TASK TO CARRY OUT:
Below are some records; return each one exactly.

*****

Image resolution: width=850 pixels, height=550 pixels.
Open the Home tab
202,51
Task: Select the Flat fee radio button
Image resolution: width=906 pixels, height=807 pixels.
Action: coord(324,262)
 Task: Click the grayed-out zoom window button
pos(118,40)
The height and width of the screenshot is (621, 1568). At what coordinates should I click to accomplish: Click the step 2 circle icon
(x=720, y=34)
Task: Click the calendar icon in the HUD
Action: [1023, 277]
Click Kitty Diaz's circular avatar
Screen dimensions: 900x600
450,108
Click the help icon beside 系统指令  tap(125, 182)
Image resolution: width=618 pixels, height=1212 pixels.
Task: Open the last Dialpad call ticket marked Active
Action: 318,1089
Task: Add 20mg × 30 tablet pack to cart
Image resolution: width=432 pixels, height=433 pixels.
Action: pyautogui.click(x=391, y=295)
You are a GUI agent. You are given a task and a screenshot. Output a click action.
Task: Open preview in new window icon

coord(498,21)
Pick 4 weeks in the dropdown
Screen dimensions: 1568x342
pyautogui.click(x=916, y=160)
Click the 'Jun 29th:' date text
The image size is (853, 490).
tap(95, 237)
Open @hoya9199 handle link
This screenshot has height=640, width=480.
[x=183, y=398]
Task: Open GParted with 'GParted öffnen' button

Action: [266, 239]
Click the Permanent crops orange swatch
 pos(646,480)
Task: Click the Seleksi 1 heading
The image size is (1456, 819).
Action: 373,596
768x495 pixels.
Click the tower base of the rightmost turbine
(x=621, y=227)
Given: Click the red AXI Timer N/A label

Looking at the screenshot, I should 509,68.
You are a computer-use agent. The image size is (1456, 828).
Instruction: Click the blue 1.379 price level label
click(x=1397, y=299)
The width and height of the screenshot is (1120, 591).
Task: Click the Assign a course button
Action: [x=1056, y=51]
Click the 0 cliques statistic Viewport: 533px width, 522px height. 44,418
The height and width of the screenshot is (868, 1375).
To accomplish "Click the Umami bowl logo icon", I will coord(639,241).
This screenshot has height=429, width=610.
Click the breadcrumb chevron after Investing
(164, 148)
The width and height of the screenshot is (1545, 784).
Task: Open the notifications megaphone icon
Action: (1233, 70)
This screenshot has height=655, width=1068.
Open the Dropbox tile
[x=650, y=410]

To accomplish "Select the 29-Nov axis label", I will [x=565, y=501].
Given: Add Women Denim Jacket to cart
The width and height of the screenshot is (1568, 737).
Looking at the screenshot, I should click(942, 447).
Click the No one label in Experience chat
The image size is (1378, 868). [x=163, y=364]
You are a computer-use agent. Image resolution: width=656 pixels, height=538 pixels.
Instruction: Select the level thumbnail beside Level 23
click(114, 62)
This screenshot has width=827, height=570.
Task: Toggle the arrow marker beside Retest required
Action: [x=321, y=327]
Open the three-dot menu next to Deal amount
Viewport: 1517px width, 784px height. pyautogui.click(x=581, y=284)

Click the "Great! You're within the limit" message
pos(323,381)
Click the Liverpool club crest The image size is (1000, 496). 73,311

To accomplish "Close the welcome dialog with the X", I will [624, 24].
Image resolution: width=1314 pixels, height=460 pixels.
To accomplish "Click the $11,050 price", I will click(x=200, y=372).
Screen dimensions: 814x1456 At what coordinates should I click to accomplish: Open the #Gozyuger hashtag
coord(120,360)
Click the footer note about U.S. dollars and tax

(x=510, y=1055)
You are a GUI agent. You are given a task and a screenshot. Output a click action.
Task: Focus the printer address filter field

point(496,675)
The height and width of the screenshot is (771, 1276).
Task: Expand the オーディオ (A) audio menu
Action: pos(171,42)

*****

EXERCISE OUTPUT:
Image resolution: width=850 pixels, height=550 pixels.
Open the Home tab
202,51
Task: Select the Flat fee radio button
Image resolution: width=906 pixels, height=807 pixels.
Action: coord(324,262)
 Task: Click the grayed-out zoom window button
pos(118,40)
The height and width of the screenshot is (621, 1568). At what coordinates should I click to accomplish: Click the step 2 circle icon
(x=720, y=34)
Task: Click the calendar icon in the HUD
Action: [1023, 277]
Click Kitty Diaz's circular avatar
Screen dimensions: 900x600
450,108
Click the help icon beside 系统指令  tap(125, 182)
Image resolution: width=618 pixels, height=1212 pixels.
Task: Open the last Dialpad call ticket marked Active
Action: 318,1089
Task: Add 20mg × 30 tablet pack to cart
Image resolution: width=432 pixels, height=433 pixels.
Action: pyautogui.click(x=391, y=295)
You are a GUI agent. You are given a task and a screenshot. Output a click action.
Task: Open preview in new window icon

coord(498,21)
Pick 4 weeks in the dropdown
Screen dimensions: 1568x342
pyautogui.click(x=916, y=160)
Click the 'Jun 29th:' date text
The image size is (853, 490).
tap(95, 237)
Open @hoya9199 handle link
This screenshot has height=640, width=480.
[x=183, y=398]
Task: Open GParted with 'GParted öffnen' button

Action: [266, 239]
Click the Permanent crops orange swatch
 pos(646,480)
Task: Click the Seleksi 1 heading
The image size is (1456, 819).
Action: 373,596
768x495 pixels.
Click the tower base of the rightmost turbine
(x=621, y=227)
Given: Click the red AXI Timer N/A label

Looking at the screenshot, I should 509,68.
You are a computer-use agent. The image size is (1456, 828).
Instruction: Click the blue 1.379 price level label
click(x=1397, y=299)
The width and height of the screenshot is (1120, 591).
Task: Click the Assign a course button
Action: [x=1056, y=51]
Click the 0 cliques statistic Viewport: 533px width, 522px height. 44,418
The height and width of the screenshot is (868, 1375).
To accomplish "Click the Umami bowl logo icon", I will coord(639,241).
This screenshot has height=429, width=610.
Click the breadcrumb chevron after Investing
(164, 148)
The width and height of the screenshot is (1545, 784).
Task: Open the notifications megaphone icon
Action: (1233, 70)
This screenshot has height=655, width=1068.
Open the Dropbox tile
[x=650, y=410]

To accomplish "Select the 29-Nov axis label", I will [x=565, y=501].
Given: Add Women Denim Jacket to cart
The width and height of the screenshot is (1568, 737).
Looking at the screenshot, I should click(942, 447).
Click the No one label in Experience chat
The image size is (1378, 868). [x=163, y=364]
You are a computer-use agent. Image resolution: width=656 pixels, height=538 pixels.
Instruction: Select the level thumbnail beside Level 23
click(114, 62)
This screenshot has width=827, height=570.
Task: Toggle the arrow marker beside Retest required
Action: [x=321, y=327]
Open the three-dot menu next to Deal amount
Viewport: 1517px width, 784px height. pyautogui.click(x=581, y=284)

Click the "Great! You're within the limit" message
pos(323,381)
Click the Liverpool club crest The image size is (1000, 496). 73,311

To accomplish "Close the welcome dialog with the X", I will [624, 24].
Image resolution: width=1314 pixels, height=460 pixels.
To accomplish "Click the $11,050 price", I will click(x=200, y=372).
Screen dimensions: 814x1456 At what coordinates should I click to accomplish: Open the #Gozyuger hashtag
coord(120,360)
Click the footer note about U.S. dollars and tax

(x=510, y=1055)
You are a GUI agent. You are given a task and a screenshot. Output a click action.
Task: Focus the printer address filter field

point(496,675)
The height and width of the screenshot is (771, 1276).
Task: Expand the オーディオ (A) audio menu
Action: pos(171,42)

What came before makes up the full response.